REQUIRED WORK — Output all the data below verbatim.

************

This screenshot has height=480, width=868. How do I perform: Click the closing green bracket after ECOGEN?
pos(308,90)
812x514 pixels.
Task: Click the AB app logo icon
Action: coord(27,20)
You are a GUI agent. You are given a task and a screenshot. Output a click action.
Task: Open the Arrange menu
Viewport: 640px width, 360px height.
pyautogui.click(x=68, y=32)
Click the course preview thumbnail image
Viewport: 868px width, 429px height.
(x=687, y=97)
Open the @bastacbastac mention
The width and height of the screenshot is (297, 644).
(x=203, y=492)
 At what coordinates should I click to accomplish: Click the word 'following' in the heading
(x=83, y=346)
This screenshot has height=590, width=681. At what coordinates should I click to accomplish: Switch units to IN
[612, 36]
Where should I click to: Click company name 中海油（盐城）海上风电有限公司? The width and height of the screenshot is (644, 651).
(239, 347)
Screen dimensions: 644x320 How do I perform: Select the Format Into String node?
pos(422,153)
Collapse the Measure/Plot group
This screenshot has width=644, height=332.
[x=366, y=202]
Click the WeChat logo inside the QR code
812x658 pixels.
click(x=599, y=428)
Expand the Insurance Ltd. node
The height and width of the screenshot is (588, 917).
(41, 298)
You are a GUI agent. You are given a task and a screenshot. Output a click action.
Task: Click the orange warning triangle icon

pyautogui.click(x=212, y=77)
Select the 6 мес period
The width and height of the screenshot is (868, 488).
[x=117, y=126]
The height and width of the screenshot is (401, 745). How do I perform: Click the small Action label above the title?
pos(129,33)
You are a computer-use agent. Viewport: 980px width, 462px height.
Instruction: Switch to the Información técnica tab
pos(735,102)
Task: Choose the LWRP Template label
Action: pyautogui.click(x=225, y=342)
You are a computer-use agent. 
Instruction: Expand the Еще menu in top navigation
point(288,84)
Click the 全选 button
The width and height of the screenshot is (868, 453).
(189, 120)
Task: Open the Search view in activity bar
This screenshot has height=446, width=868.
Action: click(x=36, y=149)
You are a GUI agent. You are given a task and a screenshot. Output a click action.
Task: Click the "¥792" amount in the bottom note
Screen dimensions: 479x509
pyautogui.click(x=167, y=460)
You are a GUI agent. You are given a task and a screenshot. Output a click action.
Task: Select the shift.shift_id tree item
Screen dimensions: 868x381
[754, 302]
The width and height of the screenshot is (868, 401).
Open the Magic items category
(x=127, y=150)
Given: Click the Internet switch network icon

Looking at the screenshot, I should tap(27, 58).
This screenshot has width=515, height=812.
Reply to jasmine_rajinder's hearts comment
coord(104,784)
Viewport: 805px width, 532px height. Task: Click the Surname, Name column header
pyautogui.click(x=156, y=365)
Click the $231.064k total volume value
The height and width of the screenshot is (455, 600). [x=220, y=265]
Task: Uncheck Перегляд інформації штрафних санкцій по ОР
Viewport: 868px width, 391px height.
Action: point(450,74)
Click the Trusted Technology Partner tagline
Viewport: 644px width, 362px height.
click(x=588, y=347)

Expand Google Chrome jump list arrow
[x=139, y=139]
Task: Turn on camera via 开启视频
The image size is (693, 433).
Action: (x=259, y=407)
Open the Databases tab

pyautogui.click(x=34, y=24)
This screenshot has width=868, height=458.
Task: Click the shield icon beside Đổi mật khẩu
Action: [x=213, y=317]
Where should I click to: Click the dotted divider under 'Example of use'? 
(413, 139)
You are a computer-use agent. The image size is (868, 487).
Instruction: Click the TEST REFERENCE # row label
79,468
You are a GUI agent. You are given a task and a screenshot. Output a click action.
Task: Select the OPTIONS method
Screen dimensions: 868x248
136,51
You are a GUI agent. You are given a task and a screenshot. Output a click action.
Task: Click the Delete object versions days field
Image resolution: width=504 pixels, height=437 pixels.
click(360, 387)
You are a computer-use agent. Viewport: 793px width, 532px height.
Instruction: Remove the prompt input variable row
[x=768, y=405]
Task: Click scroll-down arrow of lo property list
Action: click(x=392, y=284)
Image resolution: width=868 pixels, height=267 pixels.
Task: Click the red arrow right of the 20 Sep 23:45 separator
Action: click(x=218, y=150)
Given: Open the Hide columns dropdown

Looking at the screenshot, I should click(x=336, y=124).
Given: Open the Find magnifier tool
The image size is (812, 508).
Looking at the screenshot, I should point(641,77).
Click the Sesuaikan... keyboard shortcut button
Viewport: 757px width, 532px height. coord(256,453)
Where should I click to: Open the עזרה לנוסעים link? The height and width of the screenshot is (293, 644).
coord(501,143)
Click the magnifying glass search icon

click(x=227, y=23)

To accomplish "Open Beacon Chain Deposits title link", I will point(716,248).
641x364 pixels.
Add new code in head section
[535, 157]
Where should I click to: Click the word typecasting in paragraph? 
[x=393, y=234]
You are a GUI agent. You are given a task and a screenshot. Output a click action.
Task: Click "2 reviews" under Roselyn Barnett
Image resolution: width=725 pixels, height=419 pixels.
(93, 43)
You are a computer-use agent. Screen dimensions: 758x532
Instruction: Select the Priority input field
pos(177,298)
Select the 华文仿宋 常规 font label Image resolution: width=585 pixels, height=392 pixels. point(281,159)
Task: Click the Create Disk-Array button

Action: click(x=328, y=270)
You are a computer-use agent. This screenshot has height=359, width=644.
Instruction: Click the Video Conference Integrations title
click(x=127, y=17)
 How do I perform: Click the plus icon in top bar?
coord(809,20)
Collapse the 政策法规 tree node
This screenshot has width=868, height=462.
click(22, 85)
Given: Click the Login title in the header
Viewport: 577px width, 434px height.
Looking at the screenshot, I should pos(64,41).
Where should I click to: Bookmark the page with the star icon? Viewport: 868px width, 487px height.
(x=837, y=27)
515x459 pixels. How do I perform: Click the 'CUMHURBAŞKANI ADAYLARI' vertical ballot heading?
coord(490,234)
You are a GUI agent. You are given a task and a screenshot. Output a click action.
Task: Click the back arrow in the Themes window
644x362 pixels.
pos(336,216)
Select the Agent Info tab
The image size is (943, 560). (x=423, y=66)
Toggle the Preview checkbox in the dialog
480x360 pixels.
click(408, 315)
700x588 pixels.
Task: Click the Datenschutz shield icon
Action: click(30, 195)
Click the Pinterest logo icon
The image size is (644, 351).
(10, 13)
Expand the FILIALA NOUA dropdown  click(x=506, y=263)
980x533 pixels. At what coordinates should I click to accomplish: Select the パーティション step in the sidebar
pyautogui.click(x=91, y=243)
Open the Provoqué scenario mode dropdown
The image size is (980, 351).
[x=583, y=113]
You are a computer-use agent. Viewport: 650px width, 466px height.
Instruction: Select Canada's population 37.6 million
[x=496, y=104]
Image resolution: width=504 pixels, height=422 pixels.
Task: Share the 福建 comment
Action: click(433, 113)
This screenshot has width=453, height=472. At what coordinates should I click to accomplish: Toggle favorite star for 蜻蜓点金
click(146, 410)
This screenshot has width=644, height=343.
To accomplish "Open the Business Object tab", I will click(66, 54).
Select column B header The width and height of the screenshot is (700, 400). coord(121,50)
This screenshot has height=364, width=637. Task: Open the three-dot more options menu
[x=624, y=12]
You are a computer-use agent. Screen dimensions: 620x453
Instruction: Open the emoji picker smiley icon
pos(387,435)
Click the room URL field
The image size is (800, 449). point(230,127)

************

RESULT BELOW —
This screenshot has height=480, width=868. How do I perform: Click the closing green bracket after ECOGEN?
pos(308,90)
812x514 pixels.
Task: Click the AB app logo icon
Action: coord(27,20)
You are a GUI agent. You are given a task and a screenshot. Output a click action.
Task: Open the Arrange menu
Viewport: 640px width, 360px height.
pyautogui.click(x=68, y=32)
Click the course preview thumbnail image
Viewport: 868px width, 429px height.
(x=687, y=97)
Open the @bastacbastac mention
The width and height of the screenshot is (297, 644).
(x=203, y=492)
 At what coordinates should I click to accomplish: Click the word 'following' in the heading
(x=83, y=346)
This screenshot has height=590, width=681. At what coordinates should I click to accomplish: Switch units to IN
[612, 36]
Where should I click to: Click company name 中海油（盐城）海上风电有限公司? The width and height of the screenshot is (644, 651).
(239, 347)
Screen dimensions: 644x320 How do I perform: Select the Format Into String node?
pos(422,153)
Collapse the Measure/Plot group
This screenshot has width=644, height=332.
[x=366, y=202]
Click the WeChat logo inside the QR code
812x658 pixels.
click(x=599, y=428)
Expand the Insurance Ltd. node
The height and width of the screenshot is (588, 917).
(41, 298)
You are a GUI agent. You are given a task and a screenshot. Output a click action.
Task: Click the orange warning triangle icon

pyautogui.click(x=212, y=77)
Select the 6 мес period
The width and height of the screenshot is (868, 488).
[x=117, y=126]
The height and width of the screenshot is (401, 745). How do I perform: Click the small Action label above the title?
pos(129,33)
You are a computer-use agent. Viewport: 980px width, 462px height.
Instruction: Switch to the Información técnica tab
pos(735,102)
Task: Choose the LWRP Template label
Action: pyautogui.click(x=225, y=342)
You are a computer-use agent. 
Instruction: Expand the Еще menu in top navigation
point(288,84)
Click the 全选 button
The width and height of the screenshot is (868, 453).
(189, 120)
Task: Open the Search view in activity bar
This screenshot has height=446, width=868.
Action: click(x=36, y=149)
You are a GUI agent. You are given a task and a screenshot. Output a click action.
Task: Click the "¥792" amount in the bottom note
Screen dimensions: 479x509
pyautogui.click(x=167, y=460)
You are a GUI agent. You are given a task and a screenshot. Output a click action.
Task: Select the shift.shift_id tree item
Screen dimensions: 868x381
[754, 302]
The width and height of the screenshot is (868, 401).
Open the Magic items category
(x=127, y=150)
Given: Click the Internet switch network icon

Looking at the screenshot, I should tap(27, 58).
This screenshot has width=515, height=812.
Reply to jasmine_rajinder's hearts comment
coord(104,784)
Viewport: 805px width, 532px height. Task: Click the Surname, Name column header
pyautogui.click(x=156, y=365)
Click the $231.064k total volume value
The height and width of the screenshot is (455, 600). [x=220, y=265]
Task: Uncheck Перегляд інформації штрафних санкцій по ОР
Viewport: 868px width, 391px height.
Action: point(450,74)
Click the Trusted Technology Partner tagline
Viewport: 644px width, 362px height.
click(x=588, y=347)

Expand Google Chrome jump list arrow
[x=139, y=139]
Task: Turn on camera via 开启视频
The image size is (693, 433).
Action: (x=259, y=407)
Open the Databases tab

pyautogui.click(x=34, y=24)
This screenshot has width=868, height=458.
Task: Click the shield icon beside Đổi mật khẩu
Action: [x=213, y=317]
Where should I click to: Click the dotted divider under 'Example of use'? 
(413, 139)
You are a computer-use agent. The image size is (868, 487).
Instruction: Click the TEST REFERENCE # row label
79,468
You are a GUI agent. You are given a task and a screenshot. Output a click action.
Task: Select the OPTIONS method
Screen dimensions: 868x248
136,51
You are a GUI agent. You are given a task and a screenshot. Output a click action.
Task: Click the Delete object versions days field
Image resolution: width=504 pixels, height=437 pixels.
click(360, 387)
You are a computer-use agent. Viewport: 793px width, 532px height.
Instruction: Remove the prompt input variable row
[x=768, y=405]
Task: Click scroll-down arrow of lo property list
Action: click(x=392, y=284)
Image resolution: width=868 pixels, height=267 pixels.
Task: Click the red arrow right of the 20 Sep 23:45 separator
Action: click(x=218, y=150)
Given: Open the Hide columns dropdown

Looking at the screenshot, I should click(x=336, y=124).
Given: Open the Find magnifier tool
The image size is (812, 508).
Looking at the screenshot, I should point(641,77).
Click the Sesuaikan... keyboard shortcut button
Viewport: 757px width, 532px height. coord(256,453)
Where should I click to: Open the עזרה לנוסעים link? The height and width of the screenshot is (293, 644).
coord(501,143)
Click the magnifying glass search icon

click(x=227, y=23)

To accomplish "Open Beacon Chain Deposits title link", I will point(716,248).
641x364 pixels.
Add new code in head section
[535, 157]
Where should I click to: Click the word typecasting in paragraph? 
[x=393, y=234]
You are a GUI agent. You are given a task and a screenshot. Output a click action.
Task: Click "2 reviews" under Roselyn Barnett
Image resolution: width=725 pixels, height=419 pixels.
(93, 43)
You are a computer-use agent. Screen dimensions: 758x532
Instruction: Select the Priority input field
pos(177,298)
Select the 华文仿宋 常规 font label Image resolution: width=585 pixels, height=392 pixels. point(281,159)
Task: Click the Create Disk-Array button

Action: click(x=328, y=270)
You are a computer-use agent. This screenshot has height=359, width=644.
Instruction: Click the Video Conference Integrations title
click(x=127, y=17)
 How do I perform: Click the plus icon in top bar?
coord(809,20)
Collapse the 政策法规 tree node
This screenshot has width=868, height=462.
click(22, 85)
Given: Click the Login title in the header
Viewport: 577px width, 434px height.
Looking at the screenshot, I should pos(64,41).
Where should I click to: Bookmark the page with the star icon? Viewport: 868px width, 487px height.
(x=837, y=27)
515x459 pixels. How do I perform: Click the 'CUMHURBAŞKANI ADAYLARI' vertical ballot heading?
coord(490,234)
You are a GUI agent. You are given a task and a screenshot. Output a click action.
Task: Click the back arrow in the Themes window
644x362 pixels.
pos(336,216)
Select the Agent Info tab
The image size is (943, 560). (x=423, y=66)
Toggle the Preview checkbox in the dialog
480x360 pixels.
click(408, 315)
700x588 pixels.
Task: Click the Datenschutz shield icon
Action: click(30, 195)
Click the Pinterest logo icon
The image size is (644, 351).
(10, 13)
Expand the FILIALA NOUA dropdown  click(x=506, y=263)
980x533 pixels. At what coordinates should I click to accomplish: Select the パーティション step in the sidebar
pyautogui.click(x=91, y=243)
Open the Provoqué scenario mode dropdown
The image size is (980, 351).
[x=583, y=113]
You are a computer-use agent. Viewport: 650px width, 466px height.
Instruction: Select Canada's population 37.6 million
[x=496, y=104]
Image resolution: width=504 pixels, height=422 pixels.
Task: Share the 福建 comment
Action: click(433, 113)
This screenshot has width=453, height=472. At what coordinates should I click to accomplish: Toggle favorite star for 蜻蜓点金
click(146, 410)
This screenshot has width=644, height=343.
To accomplish "Open the Business Object tab", I will click(66, 54).
Select column B header The width and height of the screenshot is (700, 400). coord(121,50)
This screenshot has height=364, width=637. Task: Open the three-dot more options menu
[x=624, y=12]
You are a computer-use agent. Screen dimensions: 620x453
Instruction: Open the emoji picker smiley icon
pos(387,435)
Click the room URL field
The image size is (800, 449). point(230,127)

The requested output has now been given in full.